Yâ İlâhî ve Ya Rabbî! Ben îmanın gözüyle ve Kur’ân’ın tâlimiyle ve nuriyle ve Resûli Ekrem Aleyhissalâtü Vesselâm’ın dersiyle ve ismi Hakîm’in göstermesiyle görüyorum ki, semavâtta hiçbir deveran ve hareket yoktur ki, böyle intizamiyle senin mevcûdiyetine işâret ve delâlet etmesin. Ve hiç bir ecrâm-ı semâvîye yoktur ki; sükûtiyle gürültüsüz vazife görerek direksiz durmalarıyle, senin rubûbiyyetine ve vahdetine şehâdeti ve işâreti olmasın.

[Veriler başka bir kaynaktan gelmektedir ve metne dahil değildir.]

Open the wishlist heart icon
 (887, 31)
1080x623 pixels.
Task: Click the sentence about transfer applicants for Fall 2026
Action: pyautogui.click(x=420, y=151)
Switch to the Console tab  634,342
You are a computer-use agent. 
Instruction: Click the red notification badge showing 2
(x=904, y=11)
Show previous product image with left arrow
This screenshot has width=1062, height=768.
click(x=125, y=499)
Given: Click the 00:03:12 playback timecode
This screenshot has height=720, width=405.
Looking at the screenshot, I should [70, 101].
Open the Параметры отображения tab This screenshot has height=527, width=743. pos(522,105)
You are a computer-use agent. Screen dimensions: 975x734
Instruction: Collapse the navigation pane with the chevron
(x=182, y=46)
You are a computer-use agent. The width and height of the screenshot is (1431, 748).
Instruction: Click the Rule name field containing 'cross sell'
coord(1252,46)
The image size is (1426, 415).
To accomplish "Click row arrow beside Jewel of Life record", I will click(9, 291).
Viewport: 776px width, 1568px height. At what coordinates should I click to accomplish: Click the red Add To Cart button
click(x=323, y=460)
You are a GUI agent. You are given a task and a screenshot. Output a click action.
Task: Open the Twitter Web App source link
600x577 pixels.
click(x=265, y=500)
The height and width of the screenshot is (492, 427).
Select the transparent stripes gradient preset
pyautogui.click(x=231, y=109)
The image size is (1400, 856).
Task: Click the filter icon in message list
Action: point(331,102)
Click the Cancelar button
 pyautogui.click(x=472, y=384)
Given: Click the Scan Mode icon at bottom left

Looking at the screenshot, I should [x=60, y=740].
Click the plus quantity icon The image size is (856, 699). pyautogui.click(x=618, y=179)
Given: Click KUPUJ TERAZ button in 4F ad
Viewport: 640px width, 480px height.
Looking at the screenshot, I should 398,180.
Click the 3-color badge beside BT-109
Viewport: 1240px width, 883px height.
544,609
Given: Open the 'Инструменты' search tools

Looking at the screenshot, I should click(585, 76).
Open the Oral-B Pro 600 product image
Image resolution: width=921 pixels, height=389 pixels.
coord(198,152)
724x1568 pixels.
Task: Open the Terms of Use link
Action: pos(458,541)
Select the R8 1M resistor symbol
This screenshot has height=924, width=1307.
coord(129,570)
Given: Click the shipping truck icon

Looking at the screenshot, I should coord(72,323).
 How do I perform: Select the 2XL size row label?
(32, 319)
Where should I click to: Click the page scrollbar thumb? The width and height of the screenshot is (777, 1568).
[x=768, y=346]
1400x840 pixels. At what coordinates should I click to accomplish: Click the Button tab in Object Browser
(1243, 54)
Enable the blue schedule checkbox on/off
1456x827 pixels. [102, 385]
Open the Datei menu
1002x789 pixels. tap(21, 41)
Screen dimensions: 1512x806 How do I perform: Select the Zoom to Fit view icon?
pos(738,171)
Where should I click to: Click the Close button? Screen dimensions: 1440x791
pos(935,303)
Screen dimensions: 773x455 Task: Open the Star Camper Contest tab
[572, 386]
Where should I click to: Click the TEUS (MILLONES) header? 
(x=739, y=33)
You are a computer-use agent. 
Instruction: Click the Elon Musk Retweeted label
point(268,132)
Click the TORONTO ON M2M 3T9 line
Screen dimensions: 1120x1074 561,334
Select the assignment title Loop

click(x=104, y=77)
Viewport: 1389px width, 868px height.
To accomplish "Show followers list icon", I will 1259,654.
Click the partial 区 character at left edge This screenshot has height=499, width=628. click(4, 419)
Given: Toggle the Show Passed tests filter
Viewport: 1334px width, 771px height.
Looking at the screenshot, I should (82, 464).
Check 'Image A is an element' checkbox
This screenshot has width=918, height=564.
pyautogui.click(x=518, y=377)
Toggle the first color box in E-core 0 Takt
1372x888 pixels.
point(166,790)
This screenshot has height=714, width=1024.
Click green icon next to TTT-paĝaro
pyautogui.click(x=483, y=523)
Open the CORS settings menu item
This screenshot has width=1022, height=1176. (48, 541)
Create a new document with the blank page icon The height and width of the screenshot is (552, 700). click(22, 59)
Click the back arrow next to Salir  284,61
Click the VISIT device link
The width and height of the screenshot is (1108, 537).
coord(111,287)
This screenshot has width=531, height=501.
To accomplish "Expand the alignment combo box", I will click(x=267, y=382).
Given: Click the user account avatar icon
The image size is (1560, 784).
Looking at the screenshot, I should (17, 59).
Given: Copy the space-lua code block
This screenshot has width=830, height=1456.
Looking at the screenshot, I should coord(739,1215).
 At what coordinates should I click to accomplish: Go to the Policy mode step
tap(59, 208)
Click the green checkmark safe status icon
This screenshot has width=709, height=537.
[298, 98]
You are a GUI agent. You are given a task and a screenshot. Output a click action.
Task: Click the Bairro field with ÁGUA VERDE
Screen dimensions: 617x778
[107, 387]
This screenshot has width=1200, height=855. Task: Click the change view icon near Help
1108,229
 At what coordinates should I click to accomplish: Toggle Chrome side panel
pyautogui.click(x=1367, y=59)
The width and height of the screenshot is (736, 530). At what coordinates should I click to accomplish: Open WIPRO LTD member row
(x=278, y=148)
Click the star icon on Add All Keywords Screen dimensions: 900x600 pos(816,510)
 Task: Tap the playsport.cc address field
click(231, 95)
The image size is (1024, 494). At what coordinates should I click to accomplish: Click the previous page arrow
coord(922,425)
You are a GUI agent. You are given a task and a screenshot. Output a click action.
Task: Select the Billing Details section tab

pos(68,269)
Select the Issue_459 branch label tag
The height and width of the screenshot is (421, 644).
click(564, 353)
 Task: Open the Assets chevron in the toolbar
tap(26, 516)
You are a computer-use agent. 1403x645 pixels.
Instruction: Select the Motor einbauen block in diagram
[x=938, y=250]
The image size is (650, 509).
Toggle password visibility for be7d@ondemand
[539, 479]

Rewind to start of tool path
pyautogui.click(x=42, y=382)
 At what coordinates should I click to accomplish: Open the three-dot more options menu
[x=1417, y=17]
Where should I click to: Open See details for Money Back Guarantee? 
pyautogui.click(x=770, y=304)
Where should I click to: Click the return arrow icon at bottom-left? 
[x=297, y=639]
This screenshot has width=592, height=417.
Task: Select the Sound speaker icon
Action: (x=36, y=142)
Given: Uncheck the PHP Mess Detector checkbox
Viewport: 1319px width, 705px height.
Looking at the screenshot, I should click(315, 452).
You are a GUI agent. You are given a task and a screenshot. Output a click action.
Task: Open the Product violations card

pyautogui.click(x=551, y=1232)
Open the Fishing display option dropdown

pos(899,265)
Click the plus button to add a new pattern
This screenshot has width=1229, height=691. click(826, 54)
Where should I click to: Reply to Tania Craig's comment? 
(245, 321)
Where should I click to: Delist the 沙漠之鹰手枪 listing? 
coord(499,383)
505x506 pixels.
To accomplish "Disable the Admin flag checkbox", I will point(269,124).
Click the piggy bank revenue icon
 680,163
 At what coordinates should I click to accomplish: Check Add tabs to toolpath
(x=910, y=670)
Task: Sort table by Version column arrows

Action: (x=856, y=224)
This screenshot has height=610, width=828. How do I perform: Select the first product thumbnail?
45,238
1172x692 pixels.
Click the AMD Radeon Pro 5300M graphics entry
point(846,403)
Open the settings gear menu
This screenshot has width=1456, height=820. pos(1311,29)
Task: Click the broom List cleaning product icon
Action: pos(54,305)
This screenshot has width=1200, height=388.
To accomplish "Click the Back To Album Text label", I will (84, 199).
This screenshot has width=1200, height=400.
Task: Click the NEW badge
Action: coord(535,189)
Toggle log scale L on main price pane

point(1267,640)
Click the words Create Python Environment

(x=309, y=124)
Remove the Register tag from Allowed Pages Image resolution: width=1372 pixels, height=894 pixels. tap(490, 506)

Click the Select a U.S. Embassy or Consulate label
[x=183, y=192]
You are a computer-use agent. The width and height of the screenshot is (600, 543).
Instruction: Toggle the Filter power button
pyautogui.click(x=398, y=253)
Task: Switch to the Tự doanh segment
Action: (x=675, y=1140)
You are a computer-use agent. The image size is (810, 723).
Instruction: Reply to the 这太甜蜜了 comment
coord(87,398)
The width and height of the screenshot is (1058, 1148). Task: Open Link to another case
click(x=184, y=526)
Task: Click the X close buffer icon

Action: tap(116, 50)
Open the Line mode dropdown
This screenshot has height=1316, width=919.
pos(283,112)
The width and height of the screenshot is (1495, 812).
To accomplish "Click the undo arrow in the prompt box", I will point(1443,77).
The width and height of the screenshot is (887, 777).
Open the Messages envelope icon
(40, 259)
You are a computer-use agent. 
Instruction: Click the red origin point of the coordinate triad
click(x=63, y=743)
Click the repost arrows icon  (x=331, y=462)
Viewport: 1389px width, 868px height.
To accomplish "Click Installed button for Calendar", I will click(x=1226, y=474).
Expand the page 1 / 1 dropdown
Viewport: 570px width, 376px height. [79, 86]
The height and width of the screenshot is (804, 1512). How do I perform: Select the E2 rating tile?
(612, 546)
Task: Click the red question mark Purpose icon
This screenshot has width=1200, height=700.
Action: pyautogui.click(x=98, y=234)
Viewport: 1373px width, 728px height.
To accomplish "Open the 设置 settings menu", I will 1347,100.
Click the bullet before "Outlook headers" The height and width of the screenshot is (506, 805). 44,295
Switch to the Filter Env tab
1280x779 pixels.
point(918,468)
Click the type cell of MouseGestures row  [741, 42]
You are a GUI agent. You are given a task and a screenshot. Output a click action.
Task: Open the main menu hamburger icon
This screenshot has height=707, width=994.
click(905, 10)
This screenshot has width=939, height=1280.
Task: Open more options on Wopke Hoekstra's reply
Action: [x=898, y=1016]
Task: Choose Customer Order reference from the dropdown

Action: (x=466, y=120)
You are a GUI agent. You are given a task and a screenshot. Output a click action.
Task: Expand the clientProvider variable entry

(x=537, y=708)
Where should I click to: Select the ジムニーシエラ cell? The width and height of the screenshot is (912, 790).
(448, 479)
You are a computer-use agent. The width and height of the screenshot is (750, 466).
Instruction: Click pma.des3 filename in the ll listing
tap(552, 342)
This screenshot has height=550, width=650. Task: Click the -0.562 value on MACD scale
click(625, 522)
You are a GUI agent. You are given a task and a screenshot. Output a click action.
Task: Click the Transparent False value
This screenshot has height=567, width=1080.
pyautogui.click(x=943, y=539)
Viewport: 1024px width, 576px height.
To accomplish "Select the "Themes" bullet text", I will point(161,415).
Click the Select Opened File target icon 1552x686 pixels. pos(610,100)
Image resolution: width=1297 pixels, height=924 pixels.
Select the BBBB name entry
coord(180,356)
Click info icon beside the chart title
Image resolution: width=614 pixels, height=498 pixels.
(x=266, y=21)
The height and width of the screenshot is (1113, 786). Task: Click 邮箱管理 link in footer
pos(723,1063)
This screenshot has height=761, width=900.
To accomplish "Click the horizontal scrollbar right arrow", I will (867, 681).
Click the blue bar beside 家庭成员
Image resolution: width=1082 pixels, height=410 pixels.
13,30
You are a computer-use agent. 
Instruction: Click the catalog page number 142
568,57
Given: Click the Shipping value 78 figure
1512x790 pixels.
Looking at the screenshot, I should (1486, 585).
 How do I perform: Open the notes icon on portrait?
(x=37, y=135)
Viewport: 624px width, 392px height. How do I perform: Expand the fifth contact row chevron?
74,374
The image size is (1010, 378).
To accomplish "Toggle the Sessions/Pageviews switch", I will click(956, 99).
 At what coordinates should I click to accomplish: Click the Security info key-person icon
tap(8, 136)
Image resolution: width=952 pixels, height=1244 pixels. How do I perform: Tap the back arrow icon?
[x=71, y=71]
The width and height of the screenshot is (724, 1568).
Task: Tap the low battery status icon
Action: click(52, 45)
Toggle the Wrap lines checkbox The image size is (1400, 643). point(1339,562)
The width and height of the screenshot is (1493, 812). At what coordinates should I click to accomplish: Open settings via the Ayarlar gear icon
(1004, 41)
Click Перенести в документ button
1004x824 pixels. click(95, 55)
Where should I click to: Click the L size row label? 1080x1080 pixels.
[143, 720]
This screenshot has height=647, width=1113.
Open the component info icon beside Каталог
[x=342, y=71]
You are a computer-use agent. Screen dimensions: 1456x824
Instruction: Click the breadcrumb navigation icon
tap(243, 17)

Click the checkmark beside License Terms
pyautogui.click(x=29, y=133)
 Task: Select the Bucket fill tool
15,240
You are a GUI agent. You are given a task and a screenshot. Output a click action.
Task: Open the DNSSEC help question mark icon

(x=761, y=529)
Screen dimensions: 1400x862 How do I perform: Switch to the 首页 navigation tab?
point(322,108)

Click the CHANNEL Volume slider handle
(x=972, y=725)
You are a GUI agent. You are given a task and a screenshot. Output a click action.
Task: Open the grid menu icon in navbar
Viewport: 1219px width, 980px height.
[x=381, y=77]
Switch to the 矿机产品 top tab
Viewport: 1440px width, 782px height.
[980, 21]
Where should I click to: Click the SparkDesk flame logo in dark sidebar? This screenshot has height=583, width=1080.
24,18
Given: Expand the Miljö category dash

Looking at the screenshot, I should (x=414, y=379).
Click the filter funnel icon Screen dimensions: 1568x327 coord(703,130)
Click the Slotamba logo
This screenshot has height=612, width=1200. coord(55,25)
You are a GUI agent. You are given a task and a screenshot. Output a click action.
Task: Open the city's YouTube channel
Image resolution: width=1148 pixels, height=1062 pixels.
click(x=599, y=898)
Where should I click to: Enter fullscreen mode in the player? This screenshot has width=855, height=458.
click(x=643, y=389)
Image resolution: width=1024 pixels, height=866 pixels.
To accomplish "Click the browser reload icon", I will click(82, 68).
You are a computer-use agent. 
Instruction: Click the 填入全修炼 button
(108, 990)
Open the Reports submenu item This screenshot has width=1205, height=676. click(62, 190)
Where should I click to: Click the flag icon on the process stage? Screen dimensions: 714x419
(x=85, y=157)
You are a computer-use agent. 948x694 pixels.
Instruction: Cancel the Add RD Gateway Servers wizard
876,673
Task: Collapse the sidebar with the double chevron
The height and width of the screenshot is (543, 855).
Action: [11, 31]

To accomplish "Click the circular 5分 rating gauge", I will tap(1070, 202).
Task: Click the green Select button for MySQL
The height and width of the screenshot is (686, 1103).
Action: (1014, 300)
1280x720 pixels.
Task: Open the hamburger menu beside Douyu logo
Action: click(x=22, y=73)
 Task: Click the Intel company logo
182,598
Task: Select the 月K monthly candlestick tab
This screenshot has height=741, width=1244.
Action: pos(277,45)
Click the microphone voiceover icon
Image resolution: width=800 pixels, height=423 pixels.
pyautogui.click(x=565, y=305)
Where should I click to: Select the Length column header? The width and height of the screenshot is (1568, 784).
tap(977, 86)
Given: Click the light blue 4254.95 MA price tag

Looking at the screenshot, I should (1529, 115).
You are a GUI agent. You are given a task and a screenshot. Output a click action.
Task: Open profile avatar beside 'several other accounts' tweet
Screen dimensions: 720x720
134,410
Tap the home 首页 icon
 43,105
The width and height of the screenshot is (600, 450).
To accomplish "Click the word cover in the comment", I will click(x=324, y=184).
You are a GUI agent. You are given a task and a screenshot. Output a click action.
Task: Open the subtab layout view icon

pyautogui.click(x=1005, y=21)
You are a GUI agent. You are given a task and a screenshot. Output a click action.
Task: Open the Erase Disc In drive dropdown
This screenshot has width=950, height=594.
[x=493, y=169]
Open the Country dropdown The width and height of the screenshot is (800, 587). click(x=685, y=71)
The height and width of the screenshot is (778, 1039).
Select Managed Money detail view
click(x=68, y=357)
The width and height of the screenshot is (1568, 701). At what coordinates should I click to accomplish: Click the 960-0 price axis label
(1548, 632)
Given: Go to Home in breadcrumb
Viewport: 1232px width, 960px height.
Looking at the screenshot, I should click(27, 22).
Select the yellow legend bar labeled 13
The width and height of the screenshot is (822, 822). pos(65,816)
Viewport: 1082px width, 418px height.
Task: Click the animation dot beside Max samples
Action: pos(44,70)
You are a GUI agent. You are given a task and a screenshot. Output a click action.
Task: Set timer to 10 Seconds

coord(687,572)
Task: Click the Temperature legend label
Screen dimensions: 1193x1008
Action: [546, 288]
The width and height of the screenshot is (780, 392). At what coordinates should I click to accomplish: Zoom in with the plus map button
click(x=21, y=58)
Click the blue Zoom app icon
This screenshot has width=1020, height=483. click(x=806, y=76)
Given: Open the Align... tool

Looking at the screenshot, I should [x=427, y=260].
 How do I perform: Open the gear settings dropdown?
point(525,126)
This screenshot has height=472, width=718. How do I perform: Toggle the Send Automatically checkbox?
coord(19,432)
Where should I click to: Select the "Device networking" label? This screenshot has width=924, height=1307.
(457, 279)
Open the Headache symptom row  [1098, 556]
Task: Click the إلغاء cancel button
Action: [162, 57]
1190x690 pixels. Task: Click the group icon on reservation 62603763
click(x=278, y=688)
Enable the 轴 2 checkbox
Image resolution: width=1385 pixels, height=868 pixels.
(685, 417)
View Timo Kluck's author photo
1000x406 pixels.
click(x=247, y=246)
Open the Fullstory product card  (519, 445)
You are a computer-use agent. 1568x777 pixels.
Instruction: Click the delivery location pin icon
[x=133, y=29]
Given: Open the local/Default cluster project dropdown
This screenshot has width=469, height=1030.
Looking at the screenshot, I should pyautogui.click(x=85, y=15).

Ve hiçbir yıldız yoktur ki; mevzun hilkatiyle, muntazam vaziyetiyle ve nûrânî tebessümüyle ve bütün yıldızlara mümâselet ve müşabehet sikkesiyle senin haşmet-i ulûhiyyetine ve vahdaniyyetine işâret ve şehâdette bulunmasın.
Ve on iki seyyareden hiçbir seyyare yıldız yoktur ki; hikmetli hareketiyle ve itaatli musahhariyetiyle ve intizamlı vazifesiyle ve ehemmiyetli peykleriyle senin vücûb-u vücûduna şehâdet ve saltanat-ı ulûhiyyetine işâret etmesin!.
Evet gökler sekeneleriyle, her biri tek başiyle şehâdet ettikleri gibi, hey’et-i mecmûasiyle derece-i bedahette ey zemîn ve gökleri yaratan yaratıcı! senin vücûb-u vücûduna öyle zâhir şehâdet ve ey zerratı, mürekkebatiyle tedbirini gören ve idare eden ve bu seyyare yıldızları manzum peykleriyle döndüren, emrine itaat ettiren!